In the real world, humans have named at least 400 hundred species of Cordyceps and, with molecular evidence, now recognize a sister genus (Ophiocordyceps). Overall, these fungi are superb sneaks that can manipulate the behavior of host species they attack. The targets aren’t human, but depending on the fungi species, could be particular kinds of caterpillars, bee larvae, spiders, ants or other arthropods. A few fungi classified as Cordyceps even prey on some other fungi: the lump-forming underground species nicknamed false truffles.

Exploring how a no-hands, no-teeth, no-muscles fungus can manipulate caterpillars, insect pathologist Chengshu Wang and colleagues worked with one of the most famous real-life Cordyceps species, C. militaris. This species infects silkworm caterpillars, which typically eat mulberry tree leaves, says Wang, of the Chinese Academy of Science’s Shanghai Institute of Plant Physiology and Ecology.

A series of feeding experiments shows new details of how a real-life C. militaris turns a silkworm into a food-binging zombie, Wang and colleagues report June 27 in Current Biology. The fungus inside the silkworm has acquired a gene (originally from a virus) for making an enzyme called trehalase.
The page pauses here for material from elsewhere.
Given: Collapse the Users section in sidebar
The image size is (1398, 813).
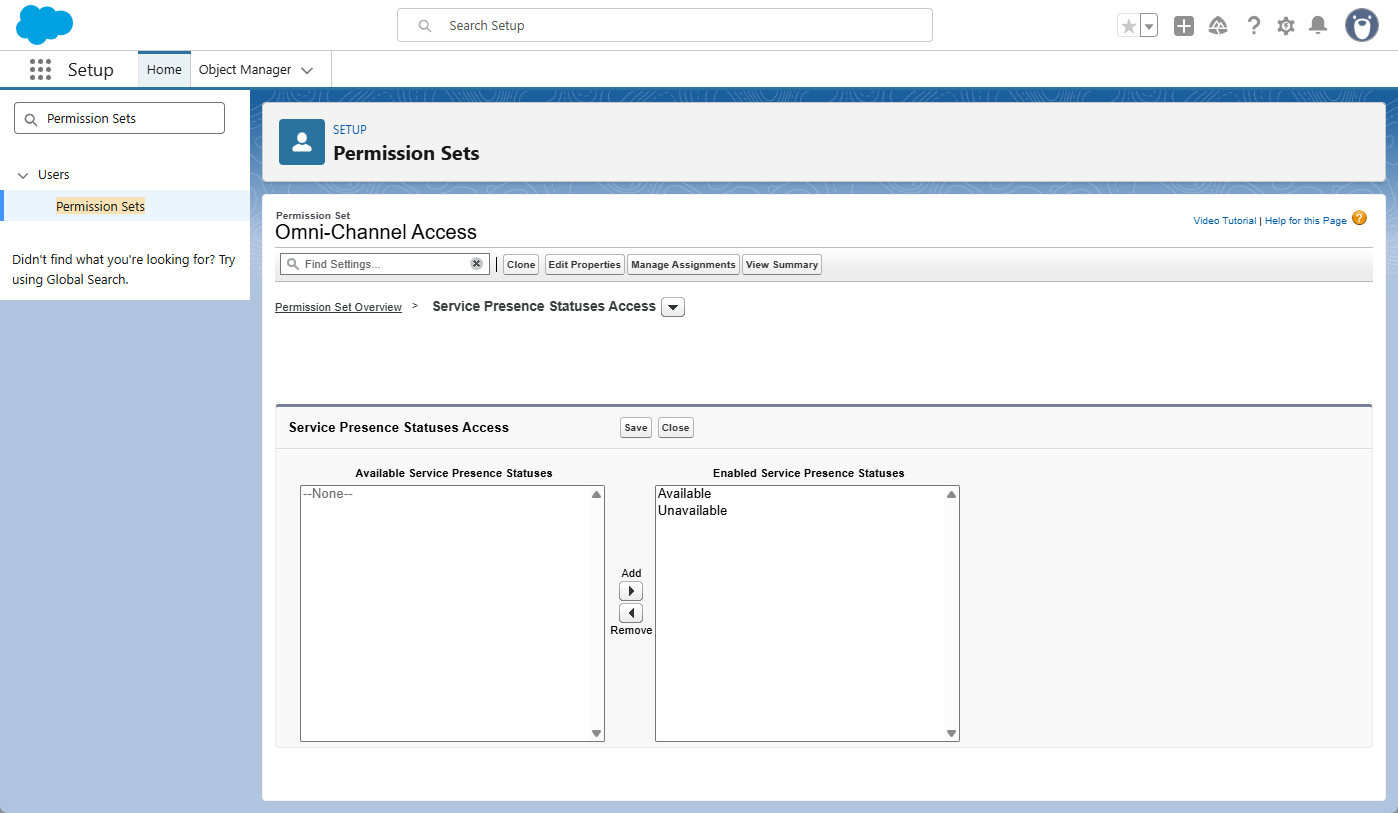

It’s perfect for breaking apart a 12-carbon form of sugar that would normally circulate through the body of a caterpillar nibbling on a leaf. That enzyme messes with the signal of hunger being satisfied, so the caterpillar eats in a frenzy. And that will only make its plight worse.

The enzyme is turning the caterpillar’s normal sugar into a 6-carbon glucose as a breakdown product. That’s a fine feast to nourish a fungus. Cordyceps flourishes while the little caterpillar stays zombie-grade hungry.
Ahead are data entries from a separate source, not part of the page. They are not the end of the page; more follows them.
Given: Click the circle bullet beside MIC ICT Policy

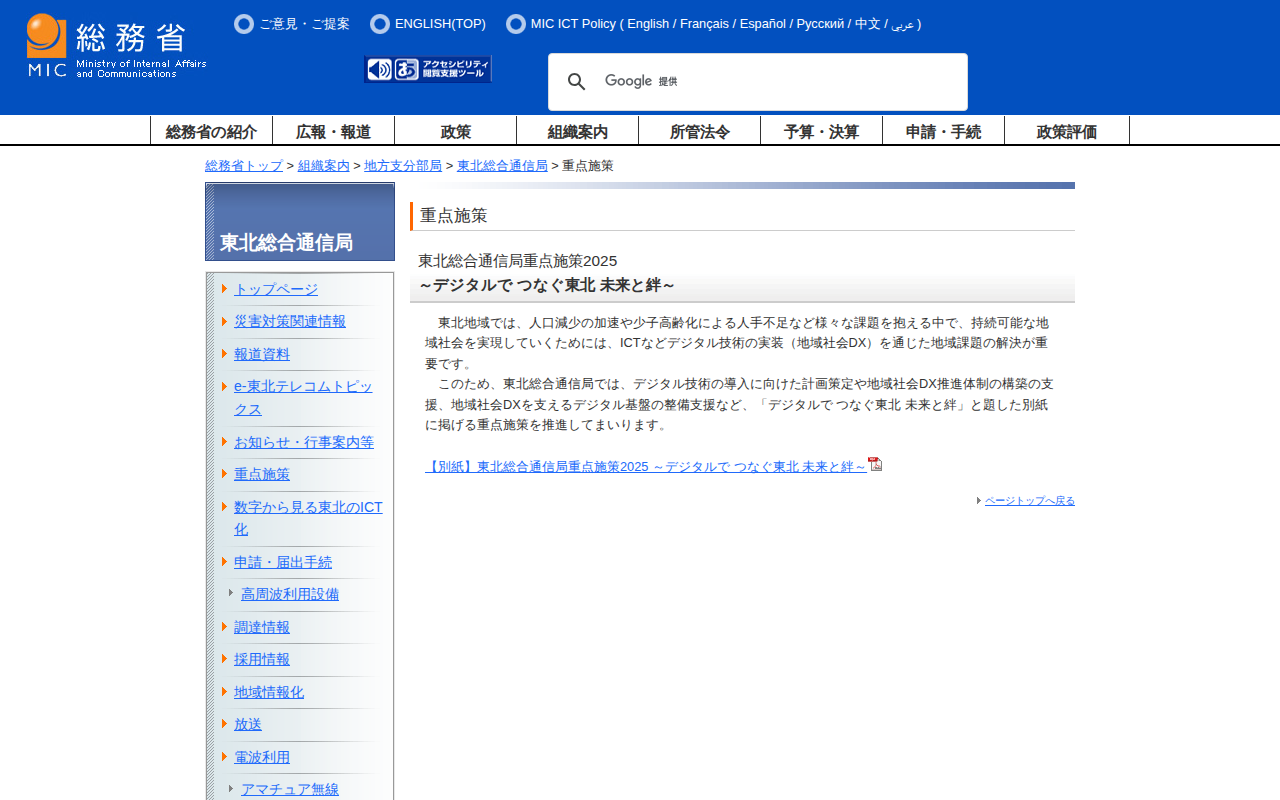Looking at the screenshot, I should pos(516,24).
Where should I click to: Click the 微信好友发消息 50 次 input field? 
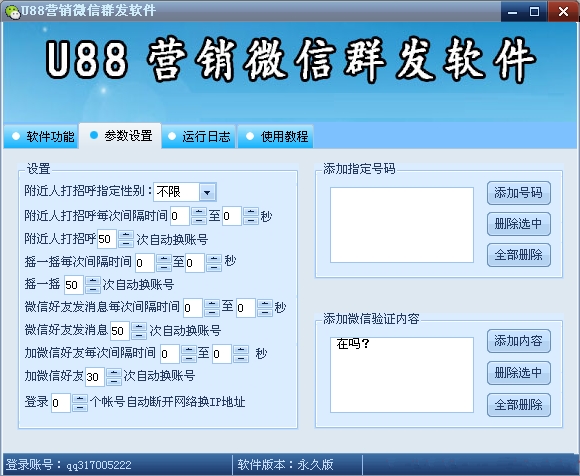click(120, 331)
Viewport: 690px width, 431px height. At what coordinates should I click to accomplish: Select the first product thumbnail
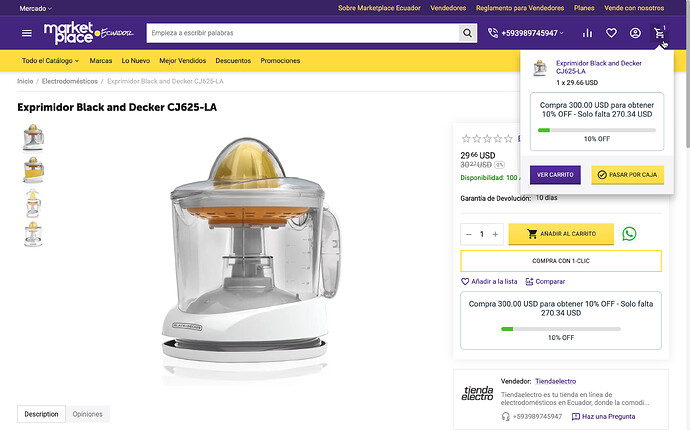pyautogui.click(x=33, y=136)
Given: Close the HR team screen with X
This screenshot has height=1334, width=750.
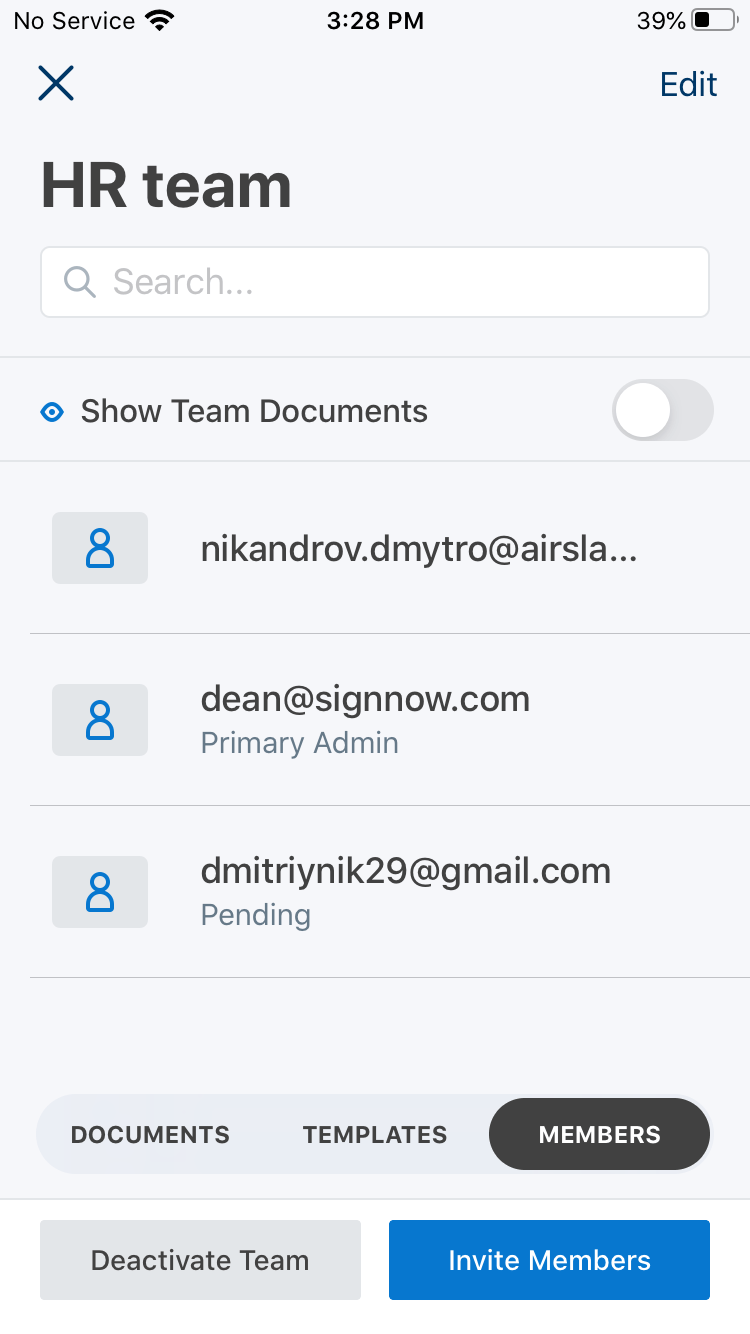Looking at the screenshot, I should tap(56, 83).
A Cordyceps fungus doesn’t immediately kill the caterpillars it infects. Instead, it lets them gobble leaves that nourish the fungus inside to grow bigger and bigger. The caterpillars don’t die until they have wrapped themselves into cocoons and aren’t any more use in feeding the fungus. It then sprouts orange spore-bearing prongs out of the mummy-wrapped cocoon of the, finally dead, insect.

“I steal your own weapon to kill you” is Wang’s take on the thieving fungal overlords.

Startling as the powers of Cordyceps may be, biologists have found other parasites and pathogens that also drive infected creatures into doing favors for their disease. “A fair comparison” with the Wang team’s discovery could be the egt gene discovered in a virus that attacks spongy moths, says Kelli Hoover, an entomologist who does research in chemical ecology at Penn State.

Uninfected spongy moth caterpillars Hoover studied (Lymantria dispar) live cautiously, but that changes if they catch what’s sometimes called treetop disease. Infected moth caterpillars approaching adulthood climb to the exposed tops of trees. Up there, their bodies liquefy and, especially if it rains too, shower infective virus particles onto caterpillars below. Surely there’s some zombie apocalypse potential in that too.